▸ Exercise material:
★ ★ ★

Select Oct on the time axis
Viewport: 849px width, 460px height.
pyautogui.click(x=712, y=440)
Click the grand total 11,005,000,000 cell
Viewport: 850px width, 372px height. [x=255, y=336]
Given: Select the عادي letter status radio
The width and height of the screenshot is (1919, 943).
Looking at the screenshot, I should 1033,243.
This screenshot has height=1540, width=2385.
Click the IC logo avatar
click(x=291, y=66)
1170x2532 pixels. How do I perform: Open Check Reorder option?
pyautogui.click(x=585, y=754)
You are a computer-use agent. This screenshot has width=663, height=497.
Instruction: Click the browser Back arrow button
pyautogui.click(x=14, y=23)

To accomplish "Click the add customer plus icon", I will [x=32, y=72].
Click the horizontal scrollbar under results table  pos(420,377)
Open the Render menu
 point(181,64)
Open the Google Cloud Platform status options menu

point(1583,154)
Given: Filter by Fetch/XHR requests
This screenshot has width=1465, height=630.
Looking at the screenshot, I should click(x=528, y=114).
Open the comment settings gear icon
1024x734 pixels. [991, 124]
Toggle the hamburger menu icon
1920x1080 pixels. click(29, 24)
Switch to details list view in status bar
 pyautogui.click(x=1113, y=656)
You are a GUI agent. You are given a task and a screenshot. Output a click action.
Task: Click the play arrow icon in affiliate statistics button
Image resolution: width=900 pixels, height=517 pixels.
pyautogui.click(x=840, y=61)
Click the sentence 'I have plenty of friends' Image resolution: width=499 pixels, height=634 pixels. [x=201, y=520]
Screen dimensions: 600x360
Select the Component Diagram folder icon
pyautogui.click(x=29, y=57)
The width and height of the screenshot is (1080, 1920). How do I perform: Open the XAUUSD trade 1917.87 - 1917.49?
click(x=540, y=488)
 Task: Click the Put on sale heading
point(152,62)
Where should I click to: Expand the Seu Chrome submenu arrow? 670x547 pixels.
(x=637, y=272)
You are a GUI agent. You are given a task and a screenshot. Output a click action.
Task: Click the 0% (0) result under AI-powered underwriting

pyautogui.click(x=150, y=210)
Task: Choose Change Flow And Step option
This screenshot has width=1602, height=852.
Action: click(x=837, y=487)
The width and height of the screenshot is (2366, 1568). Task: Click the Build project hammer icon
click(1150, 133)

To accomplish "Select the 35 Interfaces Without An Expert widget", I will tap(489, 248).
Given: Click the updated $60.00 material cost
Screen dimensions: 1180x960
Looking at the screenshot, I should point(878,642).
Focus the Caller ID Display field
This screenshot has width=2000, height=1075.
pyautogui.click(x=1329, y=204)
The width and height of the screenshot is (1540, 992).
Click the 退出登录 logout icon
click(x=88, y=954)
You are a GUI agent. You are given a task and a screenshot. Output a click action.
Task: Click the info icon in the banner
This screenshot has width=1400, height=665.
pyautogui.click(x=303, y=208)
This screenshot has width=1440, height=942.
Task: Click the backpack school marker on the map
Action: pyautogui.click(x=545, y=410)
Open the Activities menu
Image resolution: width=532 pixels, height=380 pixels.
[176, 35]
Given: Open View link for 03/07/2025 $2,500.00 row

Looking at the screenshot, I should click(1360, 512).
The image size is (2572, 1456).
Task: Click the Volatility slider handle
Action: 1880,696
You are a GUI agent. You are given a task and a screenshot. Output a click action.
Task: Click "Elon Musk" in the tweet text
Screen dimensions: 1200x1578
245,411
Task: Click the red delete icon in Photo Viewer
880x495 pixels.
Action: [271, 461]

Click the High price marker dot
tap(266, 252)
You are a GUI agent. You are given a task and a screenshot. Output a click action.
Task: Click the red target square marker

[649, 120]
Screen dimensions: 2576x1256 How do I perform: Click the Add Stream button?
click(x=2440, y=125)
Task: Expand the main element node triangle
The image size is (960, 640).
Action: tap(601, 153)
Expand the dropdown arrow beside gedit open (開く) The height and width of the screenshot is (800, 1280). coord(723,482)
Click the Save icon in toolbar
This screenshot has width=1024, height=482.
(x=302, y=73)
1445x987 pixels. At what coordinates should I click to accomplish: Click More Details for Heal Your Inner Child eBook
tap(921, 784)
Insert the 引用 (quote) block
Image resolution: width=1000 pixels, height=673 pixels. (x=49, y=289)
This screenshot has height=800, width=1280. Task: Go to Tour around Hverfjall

★ ★ ★

▸ Instruction: Copy out the rows above, starting with the line that contains "Given: Open View" and going on through the line that contains "tap(921, 784)", reproducing each line character for character.

▸ Answer to the exercise:
Given: Open View link for 03/07/2025 $2,500.00 row

Looking at the screenshot, I should click(1360, 512).
The image size is (2572, 1456).
Task: Click the Volatility slider handle
Action: 1880,696
You are a GUI agent. You are given a task and a screenshot. Output a click action.
Task: Click "Elon Musk" in the tweet text
Screen dimensions: 1200x1578
245,411
Task: Click the red delete icon in Photo Viewer
880x495 pixels.
Action: [271, 461]

Click the High price marker dot
tap(266, 252)
You are a GUI agent. You are given a task and a screenshot. Output a click action.
Task: Click the red target square marker

[649, 120]
Screen dimensions: 2576x1256 How do I perform: Click the Add Stream button?
click(x=2440, y=125)
Task: Expand the main element node triangle
The image size is (960, 640).
Action: tap(601, 153)
Expand the dropdown arrow beside gedit open (開く) The height and width of the screenshot is (800, 1280). coord(723,482)
Click the Save icon in toolbar
This screenshot has width=1024, height=482.
(x=302, y=73)
1445x987 pixels. At what coordinates should I click to accomplish: Click More Details for Heal Your Inner Child eBook
tap(921, 784)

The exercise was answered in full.